Written on October 30, 2014 at 7:46 am, by Eric Cressey

This time of year, I'm doing a lot of assessments on professional baseball players who are just wrapping up their seasons.  One of the biggest issues that I note in just about every "new" athlete I see is a lack of anterior core control. In other words, these athletes sit in an exaggerated extension pattern that usually looks something like this:


And, when they take their arms overhead, they usually can't do so without the ribs "flaring" up like crazy.

This is really just one way an athlete will demonstrate an extension posture, though. Some athletes will stand in knee hyperextension. Others will live in a forward head posture. Others may have elbows that sit behind their body at rest because their lats are so "on" all the time.


This isn't just about resting posture, though; most of these athletes will have faulty compensatory movement patterns, too. Once we've educated them on what better posture actually is for them, we need to include drills to make these changes "stick." Anterior core drills - ranging from prone bridges, to positional breathing, to dead bugs, to reverse crunches, to rollouts/fallouts - are a great place to start. Here's why they're so important:

1. Breathing

The muscles of your anterior core are incredibly important for getting air out. The folks at the Postural Restoration Institute often discuss how individuals are stuck in a state of inhalation, with each faulty breath creating problematic accessory tone in muscles like scalenes, lats, sternocleidomastoid, pec minor, etc. These muscles aren't really meant to do the bulk of the breathing work; we should be using our diaphragm. Unfortunately, when the rib cage flies up like we saw earlier, we lose our Zone of Apposition (ZOA), a term the PRI folks have coined to describe the region into which our diaphragm must expand to function.

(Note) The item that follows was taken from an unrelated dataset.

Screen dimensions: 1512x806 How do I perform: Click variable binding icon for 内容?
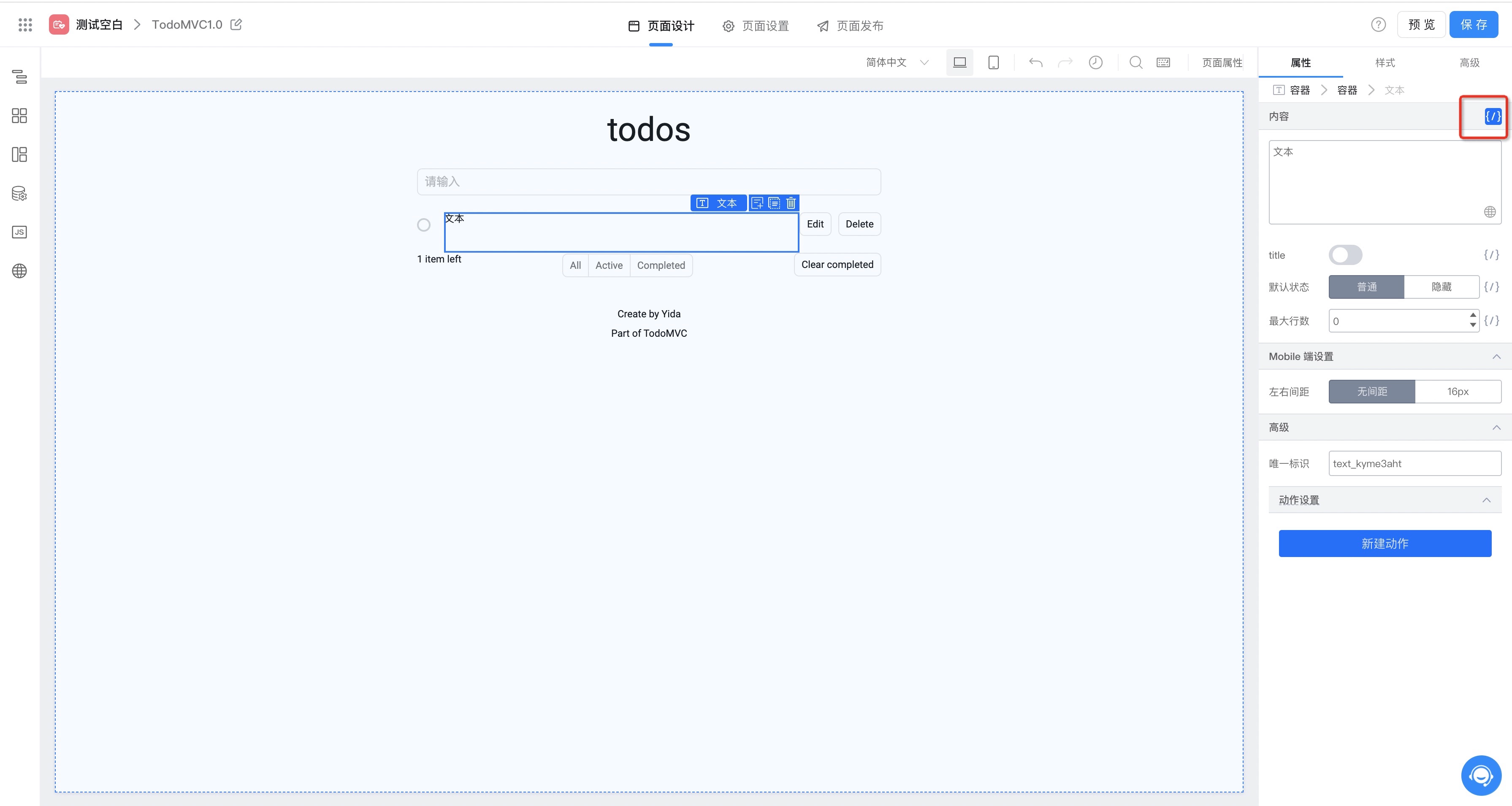tap(1493, 116)
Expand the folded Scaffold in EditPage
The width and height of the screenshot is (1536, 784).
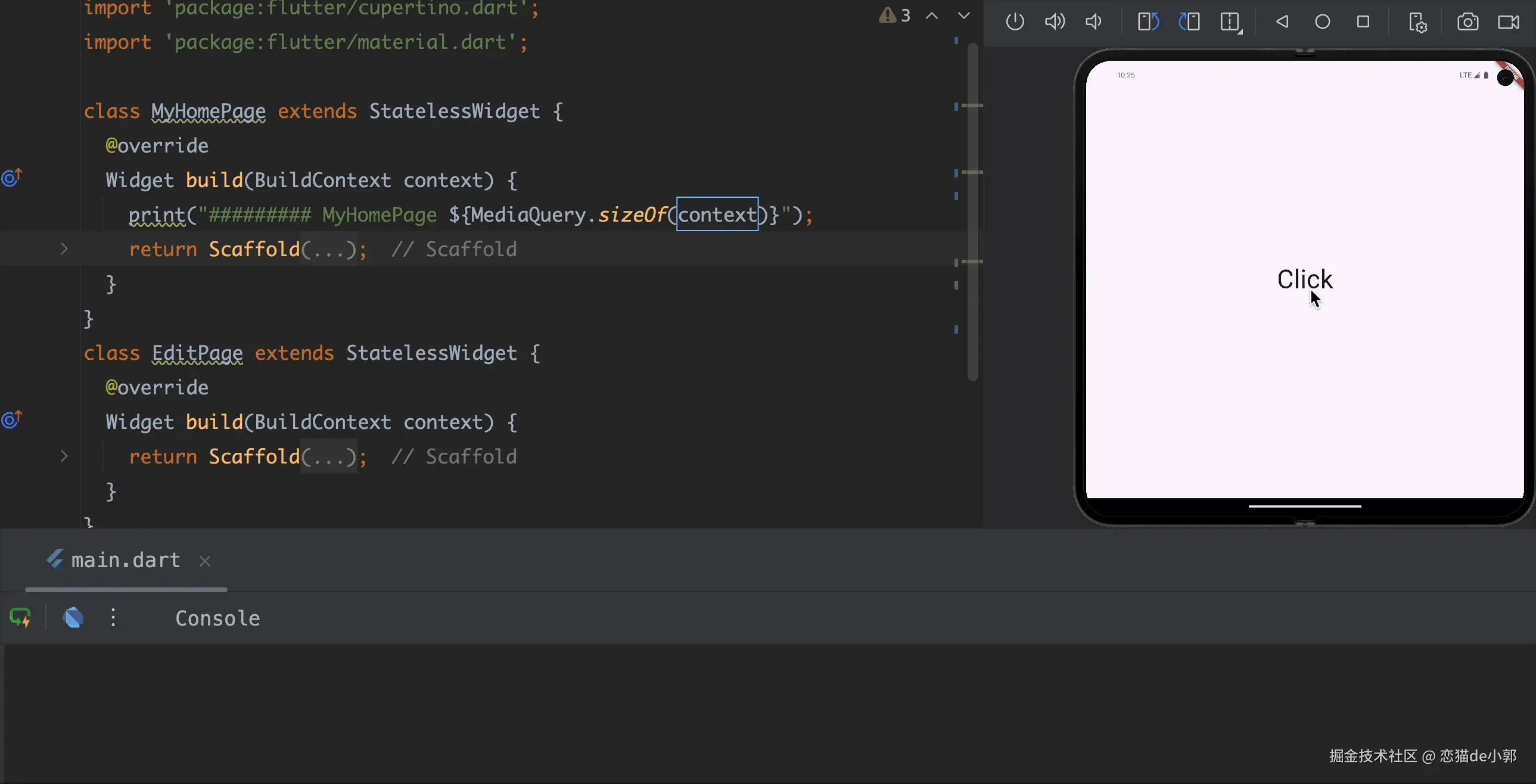[x=64, y=456]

(Source: PosturalRestoration.com)

Bill Hartman has a great video demonstrating good vs. bad breathing here:


Step 1 is to get the ribs down and pelvis into some posterior tilt to reestablish this good zone. Step 2 is to learn how to breathe in this position, emphasizing full exhalation.

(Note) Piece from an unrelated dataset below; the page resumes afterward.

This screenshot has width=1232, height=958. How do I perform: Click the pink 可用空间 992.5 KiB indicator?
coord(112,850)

Step 3, as you may have guessed, is to strengthen these "newly rediscovered" patterns with good anterior core training.

2. Resisting extension.

This one is the most obvious benefit, as the muscles of the anterior core directly combat too much arching of the lower back. If you aren't controlling excessive lumbar extension, it's only a matter of time until you wind up with lower back irritation - whether it's just annoying tightness, a stress fracture, a disc issue, or something else.

3. Better force transfer and lower back injury risk reduction.

The research on core function is pretty clear: its job is to transfer force between the lower and upper body. Spine expert Dr. Stuart McGill has spoken at length about how spine range of motion and power are positively correlated with injury risk. In other words, the more your spine moves (to create force, as opposed to simply transferring it), the more likely you are to get hurt. How do you prevent your spine from moving excessively? You stabilize your core.

4. Indirect effects on rotary stability.

For a long time, I looked at control of extension as "separate" from control of rotation at the spine. In other words, we did our anterior core drills to manage the front of the body, and our chops, lifts, side bridges, etc. to resist unwanted rotation. However, the truth is that these two approaches need to be treated as synergistic.

As an example, every time I've seen an athlete come our way with an oblique strain, he's sat in an extension posture and had poor anterior core control - even though an oblique strain is an injury that occurs during excessive rotation. All you need to do is take a quick glance at the anatomy, and you'll see that external obliques (like many, many other muscles) don't function only in one plane of motion; they have implications in all threes - including resisting excessive anterior pelvic tilt and extension of the lower back.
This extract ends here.